** What is needed **
From the data underneath, reproduce exactly the stretch that begins at the line with "Open the 배팅내역 navigation menu" and ends after the line with "Given: Open the Home menu item".

** Materials provided **

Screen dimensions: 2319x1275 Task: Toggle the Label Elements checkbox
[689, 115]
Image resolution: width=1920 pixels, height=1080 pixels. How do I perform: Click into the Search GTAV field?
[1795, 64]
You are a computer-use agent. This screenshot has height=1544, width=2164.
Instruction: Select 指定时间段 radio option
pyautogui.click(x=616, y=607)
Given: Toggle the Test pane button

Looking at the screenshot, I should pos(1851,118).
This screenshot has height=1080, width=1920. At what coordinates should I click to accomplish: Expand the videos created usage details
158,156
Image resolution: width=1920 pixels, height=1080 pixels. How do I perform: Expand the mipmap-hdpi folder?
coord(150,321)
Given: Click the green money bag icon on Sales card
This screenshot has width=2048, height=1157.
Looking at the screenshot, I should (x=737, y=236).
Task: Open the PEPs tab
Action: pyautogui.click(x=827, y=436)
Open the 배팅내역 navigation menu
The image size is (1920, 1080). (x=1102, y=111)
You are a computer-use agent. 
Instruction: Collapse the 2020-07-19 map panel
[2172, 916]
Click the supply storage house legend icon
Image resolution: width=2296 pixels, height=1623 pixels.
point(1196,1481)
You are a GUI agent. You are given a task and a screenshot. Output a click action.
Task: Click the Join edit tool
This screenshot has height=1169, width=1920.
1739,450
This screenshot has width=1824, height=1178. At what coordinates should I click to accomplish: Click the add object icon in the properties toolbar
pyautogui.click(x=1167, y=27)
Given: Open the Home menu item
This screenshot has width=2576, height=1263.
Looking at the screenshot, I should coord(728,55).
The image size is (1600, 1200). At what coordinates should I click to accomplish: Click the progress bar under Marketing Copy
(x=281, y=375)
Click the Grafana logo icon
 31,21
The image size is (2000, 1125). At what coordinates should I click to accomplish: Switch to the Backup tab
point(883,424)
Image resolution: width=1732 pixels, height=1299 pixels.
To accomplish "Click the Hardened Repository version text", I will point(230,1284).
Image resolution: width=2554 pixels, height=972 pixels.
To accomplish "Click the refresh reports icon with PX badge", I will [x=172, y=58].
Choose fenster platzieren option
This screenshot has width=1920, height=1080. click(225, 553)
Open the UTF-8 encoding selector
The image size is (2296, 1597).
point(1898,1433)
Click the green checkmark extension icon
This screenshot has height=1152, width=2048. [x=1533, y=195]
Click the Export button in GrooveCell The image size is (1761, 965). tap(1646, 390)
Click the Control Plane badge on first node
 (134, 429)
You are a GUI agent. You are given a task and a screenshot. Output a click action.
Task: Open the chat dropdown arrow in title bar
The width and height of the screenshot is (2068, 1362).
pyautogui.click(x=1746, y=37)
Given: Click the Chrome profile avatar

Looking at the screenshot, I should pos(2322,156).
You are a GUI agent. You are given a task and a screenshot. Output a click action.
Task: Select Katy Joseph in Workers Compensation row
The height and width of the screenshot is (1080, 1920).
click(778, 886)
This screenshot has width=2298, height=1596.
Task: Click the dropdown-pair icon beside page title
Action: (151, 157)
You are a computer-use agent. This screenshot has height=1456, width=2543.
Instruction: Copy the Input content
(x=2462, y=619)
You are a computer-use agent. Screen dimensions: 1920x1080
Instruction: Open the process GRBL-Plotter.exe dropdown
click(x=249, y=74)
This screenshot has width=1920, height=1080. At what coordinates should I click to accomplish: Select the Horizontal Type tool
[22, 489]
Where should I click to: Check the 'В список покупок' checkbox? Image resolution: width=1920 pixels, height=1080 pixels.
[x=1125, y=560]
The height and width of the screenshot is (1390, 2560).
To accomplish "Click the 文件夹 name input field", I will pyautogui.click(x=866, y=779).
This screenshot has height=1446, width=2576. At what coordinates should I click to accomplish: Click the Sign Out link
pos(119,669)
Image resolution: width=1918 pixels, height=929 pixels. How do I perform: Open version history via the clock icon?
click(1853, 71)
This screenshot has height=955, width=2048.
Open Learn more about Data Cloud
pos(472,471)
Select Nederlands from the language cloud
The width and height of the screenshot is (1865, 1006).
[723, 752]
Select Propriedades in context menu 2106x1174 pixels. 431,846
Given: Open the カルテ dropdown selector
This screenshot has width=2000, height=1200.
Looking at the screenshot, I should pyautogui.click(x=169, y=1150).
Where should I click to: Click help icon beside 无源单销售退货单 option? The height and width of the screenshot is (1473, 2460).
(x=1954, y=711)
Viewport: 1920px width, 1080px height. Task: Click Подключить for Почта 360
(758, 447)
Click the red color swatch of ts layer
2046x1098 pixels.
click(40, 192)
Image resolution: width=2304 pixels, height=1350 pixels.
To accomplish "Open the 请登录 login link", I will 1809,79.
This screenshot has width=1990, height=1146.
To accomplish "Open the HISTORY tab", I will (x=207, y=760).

** Problem solution **
Open the 배팅내역 navigation menu
The image size is (1920, 1080). (x=1102, y=111)
You are a computer-use agent. 
Instruction: Collapse the 2020-07-19 map panel
[2172, 916]
Click the supply storage house legend icon
Image resolution: width=2296 pixels, height=1623 pixels.
point(1196,1481)
You are a GUI agent. You are given a task and a screenshot. Output a click action.
Task: Click the Join edit tool
This screenshot has height=1169, width=1920.
1739,450
This screenshot has width=1824, height=1178. At what coordinates should I click to accomplish: Click the add object icon in the properties toolbar
pyautogui.click(x=1167, y=27)
Given: Open the Home menu item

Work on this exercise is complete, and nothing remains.